U.S. officials to visit Britain, pushing for Huawei 5G ban
LONDON (Reuters) – A delegation of U.S. officials will arrive in Britain on Monday to try to persuade Britain not to use Huawei equipment in the upgrade of its telecoms network, two people with knowledge of the matter said on Sunday.
FILE PHOTO: An attendee wears a badge strip with the logo of Huawei and a sign for 5G at the World 5G Exhibition in Beijing, China November 22, 2019. REUTERS/Jason Lee
Britain is expected to make a final call on how to deploy Huawei Technologies equipment in its future 5G networks later this month.
Security minister Brandon Lewis told the BBC on Sunday a decision would be taken “relatively soon”.
The U.S. delegation is expected to include deputy national security adviser Matt Pottinger, the two people familiar with the matter told Reuters.
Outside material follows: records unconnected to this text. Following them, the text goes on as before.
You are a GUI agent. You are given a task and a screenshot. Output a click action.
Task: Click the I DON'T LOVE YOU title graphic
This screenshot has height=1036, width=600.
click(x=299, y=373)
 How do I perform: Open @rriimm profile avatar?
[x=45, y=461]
UK ministers must weigh U.S.-led allegations that the equipment could be used for Chinese state spying against Britain’s relationship with Beijing and industry warnings that banning the firm outright would cost billions of dollars.
Huawei, the world’s largest maker of mobile networking equipment, has repeatedly denied that its equipment could be used for spying. A company spokesman has previously said UK lawmakers had confirmed Huawei equipment would not be deployed in networks used for intelligence sharing.
One U.S. senator has introduced a bill that would prevent the United States from sharing intelligence with countries that allow Huawei Technologies to operate 5G network technology.
U.S. Secretary of State Mike Pompeo had been expected to press British Foreign Secretary Dominic Raab over Huawei when the pair met in Washington last week.
British defense Minister Ben Wallace told the Sunday Times that U.S. President Donald Trump and his advisers have threatened to cut off some intelligence to the UK if the National Security Council gives Huawei a green light.
“It’s not a secret. They have been consistent. Those things will be taken into account when the government collectively decides to make a decision on it,” Wallace said.